### Excerpt to read
Member of the Nova Scotia House of Assembly for Lunenburg
- In office March 24, 1998 – March 2, 2009
- Preceded by: Lila O'Connor
- Succeeded by: Pam Birdsall

Minister of Finance
- In office February 23, 2006 – February 22, 2009
- Premier: Rodney MacDonald
- Preceded by: Peter G. Christie
- Succeeded by: Chris d'Entremont

Minister of Justice and Attorney General of Nova Scotia
- In office August 16, 1999 – December 19, 2002
- Premier: John Hamm
- Preceded by: Robbie Harrison
- Succeeded by: Murray Scott

Minister of Justice and Attorney General of Nova Scotia
- In office August 18, 2003 – February 24, 2006
- Premier: John Hamm
- Preceded by: Jamie Muir
- Succeeded by: Murray Scott

Personal details
- Born: January 28, 1957 Lunenburg, Nova Scotia
- Died: March 2, 2009 (aged 52) Lunenburg, Nova Scotia
- Party: Progressive Conservative
- Occupation: Lawyer

= Michael Baker (politician) =

Canadian politician

Michael Gilbert Baker (January 28, 1957 – March 2, 2009) was a Canadian politician. He represented the electoral district of Lunenburg in the Nova Scotia House of Assembly between 1998 and 2009. He was a Progressive Conservative.

==Early life and career==
Born in 1957 at Lunenburg, Nova Scotia, Baker was a graduate of Dalhousie Law School. He practiced law at Hennigar, Wells, Lamey & Baker in Mahone Bay and Chester and as a solicitor for the Town of Mahone Bay. He was past president of Lunenburg County Barristers Association, member of Nova Scotia Barristers Society Council, and Director of Marine Atlantic. Baker was appointed Queen's Counsel in 1999.

### Dataset excerpts

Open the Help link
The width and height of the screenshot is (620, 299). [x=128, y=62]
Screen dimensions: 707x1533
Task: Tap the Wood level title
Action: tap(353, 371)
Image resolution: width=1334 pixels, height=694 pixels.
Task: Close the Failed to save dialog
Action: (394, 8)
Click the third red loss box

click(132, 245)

### Exercise description
Continue the biography of Michael Baker, the Nova Scotia politician, picking up after its final sentence. The rows have no connection to the text about Michael Baker.

### Response box
==Political career==
Baker entered provincial politics in 1998, defeating Liberal incumbent Lila O'Connor by 132 votes in the Lunenburg riding. In the 1999 election, Baker was re-elected, defeating O'Connor by over 2200 votes. In August 1999, Baker was appointed to the Executive Council of Nova Scotia as Minister of Justice and Attorney General. In December 2001, Baker was given an additional role in cabinet as Chair of Treasury and Policy Board. In a December 2002 cabinet shuffle, Baker was moved to Minister of Transportation and Public Works. He was re-elected in the 2003 election, and was re-appointed as Minister of Justice and Attorney General, retained Chair of Treasury and Policy Board, and given a new role as Minister of Aboriginal Affairs in a post-election cabinet shuffle.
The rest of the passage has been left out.